First the Dell Mini 10v:
- It has a wonderful keyboard, bigger and more usable than all the others.
- The half-height SD Card slot means that you cannot easily extend the meagre 8gb SSD without an a card sticking out the side (I am sure the marketing team at Dell triumphed over the engineers on this one).
- The ultra bright screen is the best I have seen, but the reflecting glass can be annoying. I prefer a mat finish eventhough I know this makes me a bit uncool.
- I effortlessly installed it from a 1GB thumb drive.
- All devices were detected, sound, video, microphone, wifi without the need for additional downloaded drivers.
- The default sound volume was a little bit quiet but I rectified this by upping one of the sound channels.
- When I used the wifi for the first time it wanted to join the default keyring with a password which I had to enter every time I came out of standby, I soon got rid of that. This might be a bit beyond your average user.
- WAF: excellent, she opens it, the wifi connects, she uses Firefox to find what she wants, she closes it and puts it down again.
- I haven't tried printing yet but that problem is bound to come up at some point.
- NBR does not come with Skype and the Synaptic package manager does not show it.
- I had difficulty coming to grips with Synaptic package manager but the convenient Ubuntu 'Add/Remove' was a bit more friendly.
- I accidentally installed the swfdec Gnome Flash player instead of the Adobe one which caused problems on Youtube. I had to rectify that.
Monday, 4 May 2009
Android will supplant Windows. It will become the preeminent OS for phones, netbooks, laptops and desktops.
Google is full of very smart people. They have created a browser and bought an OS company in Android. If they had wanted to take over the desktop then they would have bought Microsoft wouldn't they? So why didn't they? Perhaps they didn't have enough cash. Or perhaps they decided that the future of Operating Systems is not like the current model of Windows, OSX and Linux.
Let me explain why.
Windows 7 will be as small and compact and efficient as Windows Xp so it can run on Atom chip netbooks, the fastest growing segment of the PC industry. Microsoft took a step 'back' because the market has spoken. During the development of Vista the market was going in the opposite direction. Faster chips and Moore's law.
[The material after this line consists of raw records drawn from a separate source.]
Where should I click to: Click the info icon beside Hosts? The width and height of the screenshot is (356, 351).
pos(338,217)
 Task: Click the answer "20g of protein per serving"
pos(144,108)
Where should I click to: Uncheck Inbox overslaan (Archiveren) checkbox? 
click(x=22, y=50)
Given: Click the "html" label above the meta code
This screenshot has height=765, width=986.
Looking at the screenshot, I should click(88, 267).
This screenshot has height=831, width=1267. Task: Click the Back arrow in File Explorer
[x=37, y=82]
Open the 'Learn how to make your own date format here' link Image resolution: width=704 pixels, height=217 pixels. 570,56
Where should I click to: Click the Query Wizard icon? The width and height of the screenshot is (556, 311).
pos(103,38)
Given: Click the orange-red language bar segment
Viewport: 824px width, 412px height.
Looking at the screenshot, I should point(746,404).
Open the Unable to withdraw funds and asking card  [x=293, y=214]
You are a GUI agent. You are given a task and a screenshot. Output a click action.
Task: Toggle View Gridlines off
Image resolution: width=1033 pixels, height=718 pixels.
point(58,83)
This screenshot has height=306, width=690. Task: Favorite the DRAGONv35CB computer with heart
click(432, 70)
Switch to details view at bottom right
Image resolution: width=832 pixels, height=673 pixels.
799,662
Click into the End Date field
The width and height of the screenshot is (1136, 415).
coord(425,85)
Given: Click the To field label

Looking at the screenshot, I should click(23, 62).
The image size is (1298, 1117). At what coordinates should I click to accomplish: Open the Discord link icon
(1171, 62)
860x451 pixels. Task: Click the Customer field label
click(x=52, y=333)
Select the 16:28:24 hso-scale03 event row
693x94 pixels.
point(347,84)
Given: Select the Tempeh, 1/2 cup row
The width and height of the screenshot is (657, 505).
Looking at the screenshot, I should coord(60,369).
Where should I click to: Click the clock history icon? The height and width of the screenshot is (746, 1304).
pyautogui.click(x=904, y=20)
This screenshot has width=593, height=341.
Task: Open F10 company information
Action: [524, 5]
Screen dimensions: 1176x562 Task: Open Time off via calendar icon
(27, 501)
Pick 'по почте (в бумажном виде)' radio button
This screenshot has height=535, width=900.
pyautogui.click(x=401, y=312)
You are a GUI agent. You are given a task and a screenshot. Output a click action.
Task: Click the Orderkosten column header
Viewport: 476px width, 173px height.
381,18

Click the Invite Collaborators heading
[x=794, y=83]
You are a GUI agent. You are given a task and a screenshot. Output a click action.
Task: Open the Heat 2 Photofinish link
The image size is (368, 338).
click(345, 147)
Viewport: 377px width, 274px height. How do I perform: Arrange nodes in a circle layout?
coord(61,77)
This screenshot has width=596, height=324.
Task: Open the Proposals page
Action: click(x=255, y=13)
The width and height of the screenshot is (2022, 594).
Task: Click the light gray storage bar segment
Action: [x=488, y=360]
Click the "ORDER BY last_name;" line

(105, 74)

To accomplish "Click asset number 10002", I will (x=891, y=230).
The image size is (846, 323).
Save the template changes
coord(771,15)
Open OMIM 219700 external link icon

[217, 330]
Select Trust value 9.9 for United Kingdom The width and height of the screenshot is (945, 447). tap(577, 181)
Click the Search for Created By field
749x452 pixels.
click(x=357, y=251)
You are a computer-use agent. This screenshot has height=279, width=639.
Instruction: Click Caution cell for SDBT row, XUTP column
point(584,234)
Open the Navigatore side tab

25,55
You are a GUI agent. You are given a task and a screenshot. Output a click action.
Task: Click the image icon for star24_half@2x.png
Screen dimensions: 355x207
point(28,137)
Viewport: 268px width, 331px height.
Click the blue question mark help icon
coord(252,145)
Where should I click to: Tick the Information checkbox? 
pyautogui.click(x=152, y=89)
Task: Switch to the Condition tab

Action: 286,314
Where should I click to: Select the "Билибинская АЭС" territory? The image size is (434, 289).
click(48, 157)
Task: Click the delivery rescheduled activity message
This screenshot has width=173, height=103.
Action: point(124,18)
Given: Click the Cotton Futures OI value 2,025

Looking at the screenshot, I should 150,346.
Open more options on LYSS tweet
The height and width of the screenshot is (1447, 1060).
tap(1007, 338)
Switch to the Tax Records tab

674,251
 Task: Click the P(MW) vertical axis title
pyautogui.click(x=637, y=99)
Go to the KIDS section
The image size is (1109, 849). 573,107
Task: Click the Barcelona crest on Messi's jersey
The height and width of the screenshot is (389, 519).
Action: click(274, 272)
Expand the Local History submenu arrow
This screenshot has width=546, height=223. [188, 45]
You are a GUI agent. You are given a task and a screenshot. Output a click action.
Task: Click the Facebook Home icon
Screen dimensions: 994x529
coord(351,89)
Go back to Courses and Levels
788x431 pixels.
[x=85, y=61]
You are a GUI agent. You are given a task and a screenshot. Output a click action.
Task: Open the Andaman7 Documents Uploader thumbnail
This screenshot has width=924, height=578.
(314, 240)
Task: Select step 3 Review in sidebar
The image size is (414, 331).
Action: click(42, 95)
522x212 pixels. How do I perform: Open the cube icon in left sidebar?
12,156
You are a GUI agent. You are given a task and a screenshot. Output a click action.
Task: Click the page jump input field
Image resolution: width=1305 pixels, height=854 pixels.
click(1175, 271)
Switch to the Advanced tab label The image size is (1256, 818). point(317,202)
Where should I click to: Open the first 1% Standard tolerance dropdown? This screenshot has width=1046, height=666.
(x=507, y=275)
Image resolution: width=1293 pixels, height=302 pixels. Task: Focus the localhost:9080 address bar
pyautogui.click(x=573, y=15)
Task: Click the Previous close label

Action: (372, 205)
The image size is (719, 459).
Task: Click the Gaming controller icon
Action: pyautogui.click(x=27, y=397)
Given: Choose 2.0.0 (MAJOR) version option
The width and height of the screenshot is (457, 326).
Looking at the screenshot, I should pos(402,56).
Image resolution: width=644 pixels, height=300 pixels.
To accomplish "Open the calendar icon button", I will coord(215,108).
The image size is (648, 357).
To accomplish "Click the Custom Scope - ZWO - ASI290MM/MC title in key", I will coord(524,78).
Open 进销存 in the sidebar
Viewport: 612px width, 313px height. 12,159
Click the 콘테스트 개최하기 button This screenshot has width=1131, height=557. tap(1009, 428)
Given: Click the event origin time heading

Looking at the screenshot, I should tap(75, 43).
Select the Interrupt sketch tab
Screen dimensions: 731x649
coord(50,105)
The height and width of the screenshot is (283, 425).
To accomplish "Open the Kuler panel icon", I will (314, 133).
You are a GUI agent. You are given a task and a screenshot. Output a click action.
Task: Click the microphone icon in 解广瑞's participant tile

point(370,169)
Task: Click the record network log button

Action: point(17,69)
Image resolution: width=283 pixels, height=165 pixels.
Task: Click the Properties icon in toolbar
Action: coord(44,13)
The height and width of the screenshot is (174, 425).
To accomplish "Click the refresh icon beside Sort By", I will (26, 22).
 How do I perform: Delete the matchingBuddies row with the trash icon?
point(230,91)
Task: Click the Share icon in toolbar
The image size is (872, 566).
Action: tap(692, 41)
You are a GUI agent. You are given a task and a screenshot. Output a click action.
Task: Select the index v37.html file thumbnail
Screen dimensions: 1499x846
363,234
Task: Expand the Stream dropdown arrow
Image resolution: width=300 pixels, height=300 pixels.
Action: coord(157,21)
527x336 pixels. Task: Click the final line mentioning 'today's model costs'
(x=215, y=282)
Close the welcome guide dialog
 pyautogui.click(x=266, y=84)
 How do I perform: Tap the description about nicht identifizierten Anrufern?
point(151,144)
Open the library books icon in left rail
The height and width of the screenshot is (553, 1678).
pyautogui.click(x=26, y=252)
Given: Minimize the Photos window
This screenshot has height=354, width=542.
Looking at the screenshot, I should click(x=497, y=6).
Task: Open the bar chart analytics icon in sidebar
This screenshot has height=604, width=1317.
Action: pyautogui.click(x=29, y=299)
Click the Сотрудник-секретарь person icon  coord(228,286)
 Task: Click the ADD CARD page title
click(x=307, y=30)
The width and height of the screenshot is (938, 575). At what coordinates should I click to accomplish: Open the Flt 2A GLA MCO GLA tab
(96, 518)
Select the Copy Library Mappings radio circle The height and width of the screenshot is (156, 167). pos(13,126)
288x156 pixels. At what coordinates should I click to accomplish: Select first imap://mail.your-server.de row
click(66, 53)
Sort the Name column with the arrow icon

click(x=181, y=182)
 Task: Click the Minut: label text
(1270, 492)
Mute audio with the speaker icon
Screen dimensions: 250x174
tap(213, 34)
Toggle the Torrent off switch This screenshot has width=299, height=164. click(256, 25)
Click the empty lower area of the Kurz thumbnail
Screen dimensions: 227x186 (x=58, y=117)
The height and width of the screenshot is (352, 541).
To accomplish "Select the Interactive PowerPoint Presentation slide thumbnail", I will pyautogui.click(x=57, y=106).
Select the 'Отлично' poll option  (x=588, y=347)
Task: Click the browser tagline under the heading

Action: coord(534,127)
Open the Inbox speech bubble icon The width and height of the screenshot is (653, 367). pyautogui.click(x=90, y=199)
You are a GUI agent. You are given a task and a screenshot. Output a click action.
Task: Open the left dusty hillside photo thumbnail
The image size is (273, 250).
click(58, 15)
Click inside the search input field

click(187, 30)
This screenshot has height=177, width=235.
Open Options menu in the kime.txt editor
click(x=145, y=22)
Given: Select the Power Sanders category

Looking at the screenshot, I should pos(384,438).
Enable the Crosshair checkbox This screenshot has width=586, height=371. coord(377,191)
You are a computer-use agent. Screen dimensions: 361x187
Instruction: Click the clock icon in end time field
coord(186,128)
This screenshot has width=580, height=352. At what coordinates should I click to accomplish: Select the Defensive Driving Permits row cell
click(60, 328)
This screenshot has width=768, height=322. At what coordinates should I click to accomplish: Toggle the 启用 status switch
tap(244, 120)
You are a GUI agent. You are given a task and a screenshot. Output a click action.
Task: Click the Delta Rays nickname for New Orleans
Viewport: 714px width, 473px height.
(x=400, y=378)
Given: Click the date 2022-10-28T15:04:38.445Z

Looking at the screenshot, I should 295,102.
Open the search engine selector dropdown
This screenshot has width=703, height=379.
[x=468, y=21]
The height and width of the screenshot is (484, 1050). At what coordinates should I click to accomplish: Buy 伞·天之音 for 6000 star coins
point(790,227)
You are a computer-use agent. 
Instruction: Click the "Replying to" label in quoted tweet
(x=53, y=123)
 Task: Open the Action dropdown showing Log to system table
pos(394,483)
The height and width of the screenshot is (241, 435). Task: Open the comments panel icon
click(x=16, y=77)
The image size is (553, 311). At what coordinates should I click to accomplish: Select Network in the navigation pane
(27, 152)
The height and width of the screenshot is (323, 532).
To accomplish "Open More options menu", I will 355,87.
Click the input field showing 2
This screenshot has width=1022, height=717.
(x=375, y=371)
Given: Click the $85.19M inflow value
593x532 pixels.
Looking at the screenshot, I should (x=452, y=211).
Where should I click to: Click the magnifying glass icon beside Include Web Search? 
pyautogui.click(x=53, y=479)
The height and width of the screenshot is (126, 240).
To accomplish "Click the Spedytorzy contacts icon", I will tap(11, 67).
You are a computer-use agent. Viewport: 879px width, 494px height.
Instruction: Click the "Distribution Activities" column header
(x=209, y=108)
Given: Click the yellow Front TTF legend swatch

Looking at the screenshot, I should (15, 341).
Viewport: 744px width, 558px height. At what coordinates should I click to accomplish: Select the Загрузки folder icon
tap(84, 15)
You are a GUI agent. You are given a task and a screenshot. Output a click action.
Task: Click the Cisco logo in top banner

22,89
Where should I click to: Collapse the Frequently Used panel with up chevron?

Until somebody woke up one morning and said, "I just don't need all this power to run Firefox".
A Dell Mini 9 is completely silent. It has more in common with a mobile phone than a desktop computer.
- The Atom chip does not consumes a lot of power (no more than 2.5Watts)
- it will compete with the ARM chip when Intel start fabricating 32nm.
Android is community lead, with the backing of one of the world's most cash rich companies. This combination will ensure that Android is reliable and easy to use. Google ensures that it will get continual financial support. Who do you think paid for Firefox after all?
If you don't believe me then all you have to do is this. Close your eyes. Remember for a second that Linux powers most of the world's routers. Linux powers most of the world's web sites. KDE and Gnome try and almost succeed to compete with Windows, arguably the world's most ubiquitous piece of software. The battle for the desktop is only a battle in the eyes of Microsoft and Apple. Most people don't care. If Android comes along and does the job for 100 USD less then people will go for it. Firefox will soon become the world's most popular browser if you split IE6 and IE7 apart. Google funded Mozilla for the most part. Google have a track record of staying the distance and they are backing Android. Now open your eyes. See what I mean?